PLAs have ‘serious downsides’, Cardus warns
Think tank Cardus is warning the Ontario government about what it calls are “serious downsides” of project labour agreements (PLAs) in construction procurements.
A PLA is a contract between a construction owner or proponent and a labour organization, usually a labour union or an alliance of labour unions, which governs labour issues for a specific construction project. It can cover a wide-ranging set of issues, including wage rates, work hours, health and safety provisions, and even limit strikes or lockouts. But, Cardus says in a new report, PLAs can also be deeply unfair.
“PLAs can introduce tendering practices that restrict labour on major infrastructure projects to workers who are affiliated with one labour union or a set of labour unions, excluding construction workers who wish to affiliate with other unions or not to affiliate at all,” says Renze Nauta, the author of Watch Your Step: PLAs and the Risks to Competitive Bidding in Ontario.
The brief takes note of a study by the Institute for Construction Employment Research, which found that 96% of the Ontario PLAs it examined had some form of mandatory membership of workers in specific unions. Nauta says restrictive PLAs are fundamentally unfair.
“All Ontario workers and contractors should be able to work on and bid on Ontario- and nation-building projects, but restrictive PLAs discriminate against those who want to be members of unions a PLA excludes or don’t want to be unionized at all,” says Nauta. “To make matters worse, restrictive PLAs also cause construction costs to increase by limiting competition for construction contracts.”

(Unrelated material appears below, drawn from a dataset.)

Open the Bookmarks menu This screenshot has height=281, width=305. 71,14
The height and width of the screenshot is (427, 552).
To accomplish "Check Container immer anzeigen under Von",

Previous studies have shown that restricting competition for construction procurement can increase project costs by 14 to 21 percent.
While current Ontario PLAs are almost exclusively in the private sector, the Ottawa Hospital’s use of a competition-limiting PLA suggests public-sector use of these agreements could grow in the future. It would be alarmingly unfair if PLAs shut Ontario workers out of their own government’s $200 billion plan to expand highways, transit systems, hospitals, and other infrastructure over the next decade.
Nauta warns that public-sector PLAs could undo the progress Ontario has made in ensuring fair, open, and competitive construction procurement at the municipal level.
“Ontario’s government needs to make sure it does not allow PLAs to become a backdoor way of reversing its progress in eliminating anti-competitive construction procurement practices,” he says.